- [Raw records]
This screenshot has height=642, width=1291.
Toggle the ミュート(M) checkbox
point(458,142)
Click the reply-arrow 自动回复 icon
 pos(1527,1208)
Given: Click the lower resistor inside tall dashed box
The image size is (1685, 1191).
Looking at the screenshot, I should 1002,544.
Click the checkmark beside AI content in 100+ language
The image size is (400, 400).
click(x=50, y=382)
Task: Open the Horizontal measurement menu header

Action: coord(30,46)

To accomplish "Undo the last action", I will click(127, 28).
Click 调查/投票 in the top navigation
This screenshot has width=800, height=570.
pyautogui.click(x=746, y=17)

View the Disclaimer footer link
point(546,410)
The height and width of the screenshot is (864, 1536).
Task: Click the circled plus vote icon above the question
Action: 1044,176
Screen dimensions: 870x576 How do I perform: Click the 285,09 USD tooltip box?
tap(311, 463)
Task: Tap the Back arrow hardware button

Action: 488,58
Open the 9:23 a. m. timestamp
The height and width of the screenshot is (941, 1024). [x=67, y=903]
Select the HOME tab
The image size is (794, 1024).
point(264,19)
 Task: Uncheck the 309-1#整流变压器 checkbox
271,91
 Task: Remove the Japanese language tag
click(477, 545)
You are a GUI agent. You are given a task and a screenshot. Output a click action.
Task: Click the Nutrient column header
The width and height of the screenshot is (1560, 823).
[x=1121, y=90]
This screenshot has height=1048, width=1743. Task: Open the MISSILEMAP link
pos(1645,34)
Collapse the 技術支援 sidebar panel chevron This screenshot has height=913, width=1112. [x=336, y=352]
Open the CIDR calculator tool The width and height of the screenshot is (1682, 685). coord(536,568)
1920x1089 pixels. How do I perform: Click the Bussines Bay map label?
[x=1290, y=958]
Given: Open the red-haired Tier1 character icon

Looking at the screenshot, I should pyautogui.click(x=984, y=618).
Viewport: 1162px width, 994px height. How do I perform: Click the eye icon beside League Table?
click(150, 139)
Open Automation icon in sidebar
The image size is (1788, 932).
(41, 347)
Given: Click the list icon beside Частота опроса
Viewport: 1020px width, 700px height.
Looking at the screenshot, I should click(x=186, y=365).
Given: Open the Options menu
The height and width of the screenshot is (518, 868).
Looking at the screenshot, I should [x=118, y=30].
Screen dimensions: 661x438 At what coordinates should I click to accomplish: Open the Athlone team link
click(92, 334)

- [Set exercise] Put the rows from the line containing "Click the checkmark" through the line containing "Action: 488,58" into a numbered list, leaving out any blank lines.

- [Correct output]
1. Click the checkmark beside AI content in 100+ language
2. The image size is (400, 400).
3. click(x=50, y=382)
4. Task: Open the Horizontal measurement menu header
5. Action: coord(30,46)
6. To accomplish "Undo the last action", I will click(127, 28).
7. Click 调查/投票 in the top navigation
8. This screenshot has width=800, height=570.
9. pyautogui.click(x=746, y=17)
10. View the Disclaimer footer link
11. point(546,410)
12. The height and width of the screenshot is (864, 1536).
13. Task: Click the circled plus vote icon above the question
14. Action: 1044,176
15. Screen dimensions: 870x576 How do I perform: Click the 285,09 USD tooltip box?
16. tap(311, 463)
17. Task: Tap the Back arrow hardware button
18. Action: 488,58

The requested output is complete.